* Exercise text:
*****
How do you guys do it when you get so frustrated with something but you feel like you just have to get it done..lol

you have to declare the same symbols in ONE *.cpp file without the extern keyword. Such as

#include "nameinp.h"
#include <iostream>
#include <string.h> 
using namespace std;


char lastName[maxin];
char firstName[maxin]; 
char midName[maxin];

void main()
{
	const int n = 16;
	char namein[n];
    
	char lastName = getlast(namein,n);

	char firstName = getfirst(namein,n);

	char midName = getmid(namein,n);
	
}

Okay, got rid of that error, compiles, links okay, but I'm still doing something wrong. It's not printing the full name....I must have to fix the call somehow

Is your program actually calling the function punchmeinthehead() ? That function looks ok to me.

I think the problem is in main(). The global variables are never getting populated because in main() you pass variable namein to all three functions and never copying the results to the global variables. You don't need namein, just pass the name of the global variable.

#include "nameinp.h"
#include <iostream>
#include <string.h> 
using namespace std;


char lastName[maxin];
char firstName[maxin]; 
char midName[maxin];

void main()
*****
Stored data entries
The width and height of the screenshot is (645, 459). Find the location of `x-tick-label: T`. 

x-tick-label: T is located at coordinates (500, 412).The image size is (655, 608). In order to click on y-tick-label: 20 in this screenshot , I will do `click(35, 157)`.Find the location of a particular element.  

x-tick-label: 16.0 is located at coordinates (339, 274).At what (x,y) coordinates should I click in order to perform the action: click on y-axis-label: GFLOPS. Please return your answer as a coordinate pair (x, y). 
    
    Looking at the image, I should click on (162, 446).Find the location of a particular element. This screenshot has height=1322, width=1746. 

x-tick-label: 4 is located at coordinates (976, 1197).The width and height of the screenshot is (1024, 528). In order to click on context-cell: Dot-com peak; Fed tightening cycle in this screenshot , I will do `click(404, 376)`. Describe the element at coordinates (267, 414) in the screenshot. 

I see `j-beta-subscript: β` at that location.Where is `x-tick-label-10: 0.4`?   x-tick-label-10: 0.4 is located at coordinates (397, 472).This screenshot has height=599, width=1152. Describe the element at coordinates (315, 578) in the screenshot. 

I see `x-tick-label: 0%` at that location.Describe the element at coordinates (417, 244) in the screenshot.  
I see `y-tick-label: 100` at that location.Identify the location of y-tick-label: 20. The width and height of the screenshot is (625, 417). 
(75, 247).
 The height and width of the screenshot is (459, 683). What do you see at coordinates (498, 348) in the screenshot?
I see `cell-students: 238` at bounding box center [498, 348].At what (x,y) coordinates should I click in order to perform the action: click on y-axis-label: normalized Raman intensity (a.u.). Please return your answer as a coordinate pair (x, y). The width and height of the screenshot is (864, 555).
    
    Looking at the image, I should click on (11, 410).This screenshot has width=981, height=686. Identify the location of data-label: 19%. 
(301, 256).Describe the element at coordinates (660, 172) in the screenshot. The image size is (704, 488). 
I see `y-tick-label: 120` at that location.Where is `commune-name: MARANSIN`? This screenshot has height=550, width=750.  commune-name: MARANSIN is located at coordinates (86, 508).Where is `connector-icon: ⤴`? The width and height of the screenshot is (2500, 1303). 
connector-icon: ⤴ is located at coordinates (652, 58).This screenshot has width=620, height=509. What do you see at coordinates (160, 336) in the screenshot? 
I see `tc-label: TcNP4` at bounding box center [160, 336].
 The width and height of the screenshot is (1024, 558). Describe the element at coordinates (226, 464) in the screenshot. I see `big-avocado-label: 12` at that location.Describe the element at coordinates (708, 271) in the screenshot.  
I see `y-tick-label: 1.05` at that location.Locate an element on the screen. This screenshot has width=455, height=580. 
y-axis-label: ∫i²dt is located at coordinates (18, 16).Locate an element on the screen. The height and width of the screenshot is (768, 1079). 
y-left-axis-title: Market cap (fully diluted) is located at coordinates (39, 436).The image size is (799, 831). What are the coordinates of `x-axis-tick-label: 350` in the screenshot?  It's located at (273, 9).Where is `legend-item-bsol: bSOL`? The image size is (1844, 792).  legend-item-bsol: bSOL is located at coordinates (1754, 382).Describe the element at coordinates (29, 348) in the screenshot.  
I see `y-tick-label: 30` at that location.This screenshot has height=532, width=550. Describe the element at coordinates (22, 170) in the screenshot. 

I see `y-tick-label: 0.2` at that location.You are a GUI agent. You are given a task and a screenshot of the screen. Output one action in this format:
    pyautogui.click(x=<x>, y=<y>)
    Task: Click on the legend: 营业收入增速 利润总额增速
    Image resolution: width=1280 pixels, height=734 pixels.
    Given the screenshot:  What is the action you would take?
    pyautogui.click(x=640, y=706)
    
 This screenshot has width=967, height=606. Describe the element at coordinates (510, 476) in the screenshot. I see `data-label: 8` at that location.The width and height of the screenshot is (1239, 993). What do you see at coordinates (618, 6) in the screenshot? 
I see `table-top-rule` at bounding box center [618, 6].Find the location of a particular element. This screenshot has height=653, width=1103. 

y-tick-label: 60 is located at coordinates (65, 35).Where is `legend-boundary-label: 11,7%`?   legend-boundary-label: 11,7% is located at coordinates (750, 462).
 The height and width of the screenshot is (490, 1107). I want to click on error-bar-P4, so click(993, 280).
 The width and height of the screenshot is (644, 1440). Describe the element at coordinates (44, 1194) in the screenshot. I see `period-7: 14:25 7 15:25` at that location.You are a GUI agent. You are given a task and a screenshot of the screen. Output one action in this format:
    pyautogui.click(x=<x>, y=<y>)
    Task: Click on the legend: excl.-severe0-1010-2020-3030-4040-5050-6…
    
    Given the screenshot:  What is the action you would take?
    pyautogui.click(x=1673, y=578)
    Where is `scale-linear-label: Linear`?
*****
Output the entire C++ forum exchange verbatim, reproducing every line without alteration. Work from the C++ forum exchange alone.

How do you guys do it when you get so frustrated with something but you feel like you just have to get it done..lol

you have to declare the same symbols in ONE *.cpp file without the extern keyword. Such as

#include "nameinp.h"
#include <iostream>
#include <string.h> 
using namespace std;


char lastName[maxin];
char firstName[maxin]; 
char midName[maxin];

void main()
{
	const int n = 16;
	char namein[n];
    
	char lastName = getlast(namein,n);

	char firstName = getfirst(namein,n);

	char midName = getmid(namein,n);
	
}

Okay, got rid of that error, compiles, links okay, but I'm still doing something wrong. It's not printing the full name....I must have to fix the call somehow

Is your program actually calling the function punchmeinthehead() ? That function looks ok to me.

I think the problem is in main(). The global variables are never getting populated because in main() you pass variable namein to all three functions and never copying the results to the global variables. You don't need namein, just pass the name of the global variable.

#include "nameinp.h"
#include <iostream>
#include <string.h> 
using namespace std;


char lastName[maxin];
char firstName[maxin]; 
char midName[maxin];

void main()